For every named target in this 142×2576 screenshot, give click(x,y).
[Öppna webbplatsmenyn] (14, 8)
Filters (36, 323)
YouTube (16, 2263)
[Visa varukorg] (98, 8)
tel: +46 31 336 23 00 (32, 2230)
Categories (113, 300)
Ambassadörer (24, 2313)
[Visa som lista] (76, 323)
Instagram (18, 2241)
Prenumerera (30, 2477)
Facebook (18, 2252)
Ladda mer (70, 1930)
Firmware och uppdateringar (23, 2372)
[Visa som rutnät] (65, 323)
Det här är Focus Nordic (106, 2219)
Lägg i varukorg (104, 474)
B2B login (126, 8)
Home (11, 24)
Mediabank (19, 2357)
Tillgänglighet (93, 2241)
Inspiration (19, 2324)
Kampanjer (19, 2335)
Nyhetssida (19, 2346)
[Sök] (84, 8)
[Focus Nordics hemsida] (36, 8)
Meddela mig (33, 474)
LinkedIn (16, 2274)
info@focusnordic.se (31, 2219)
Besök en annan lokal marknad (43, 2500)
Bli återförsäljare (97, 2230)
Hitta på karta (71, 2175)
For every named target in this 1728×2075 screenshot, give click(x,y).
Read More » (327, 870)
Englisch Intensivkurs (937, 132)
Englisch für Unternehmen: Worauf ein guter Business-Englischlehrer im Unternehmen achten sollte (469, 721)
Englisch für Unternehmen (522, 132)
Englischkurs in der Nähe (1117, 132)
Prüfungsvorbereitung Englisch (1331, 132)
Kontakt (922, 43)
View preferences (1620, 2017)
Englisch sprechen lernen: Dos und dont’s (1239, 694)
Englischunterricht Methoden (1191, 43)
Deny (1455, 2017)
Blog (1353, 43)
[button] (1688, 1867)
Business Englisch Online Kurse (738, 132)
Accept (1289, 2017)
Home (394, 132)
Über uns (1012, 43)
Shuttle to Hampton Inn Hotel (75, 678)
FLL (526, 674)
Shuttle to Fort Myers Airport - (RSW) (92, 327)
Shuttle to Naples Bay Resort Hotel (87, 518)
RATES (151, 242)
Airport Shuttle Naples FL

|---|

In full and word for word, output the material.

For every named target in this 142×2576 screenshot, give click(x,y).
[Öppna webbplatsmenyn] (14, 8)
Filters (36, 323)
YouTube (16, 2263)
[Visa varukorg] (98, 8)
tel: +46 31 336 23 00 (32, 2230)
Categories (113, 300)
Ambassadörer (24, 2313)
[Visa som lista] (76, 323)
Instagram (18, 2241)
Prenumerera (30, 2477)
Facebook (18, 2252)
Ladda mer (70, 1930)
Firmware och uppdateringar (23, 2372)
[Visa som rutnät] (65, 323)
Det här är Focus Nordic (106, 2219)
Lägg i varukorg (104, 474)
B2B login (126, 8)
Home (11, 24)
Mediabank (19, 2357)
Tillgänglighet (93, 2241)
Inspiration (19, 2324)
Kampanjer (19, 2335)
Nyhetssida (19, 2346)
[Sök] (84, 8)
[Focus Nordics hemsida] (36, 8)
Meddela mig (33, 474)
LinkedIn (16, 2274)
info@focusnordic.se (31, 2219)
Besök en annan lokal marknad (43, 2500)
Bli återförsäljare (97, 2230)
Hitta på karta (71, 2175)
For every named target in this 1728×2075 screenshot, give click(x,y).
Read More » (327, 870)
Englisch Intensivkurs (937, 132)
Englisch für Unternehmen: Worauf ein guter Business-Englischlehrer im Unternehmen achten sollte (469, 721)
Englisch für Unternehmen (522, 132)
Englischkurs in der Nähe (1117, 132)
Prüfungsvorbereitung Englisch (1331, 132)
Kontakt (922, 43)
View preferences (1620, 2017)
Englisch sprechen lernen: Dos und dont’s (1239, 694)
Englischunterricht Methoden (1191, 43)
Deny (1455, 2017)
Blog (1353, 43)
[button] (1688, 1867)
Business Englisch Online Kurse (738, 132)
Accept (1289, 2017)
Home (394, 132)
Über uns (1012, 43)
Shuttle to Hampton Inn Hotel (75, 678)
FLL (526, 674)
Shuttle to Fort Myers Airport - (RSW) (92, 327)
Shuttle to Naples Bay Resort Hotel (87, 518)
RATES (151, 242)
Airport Shuttle Naples FL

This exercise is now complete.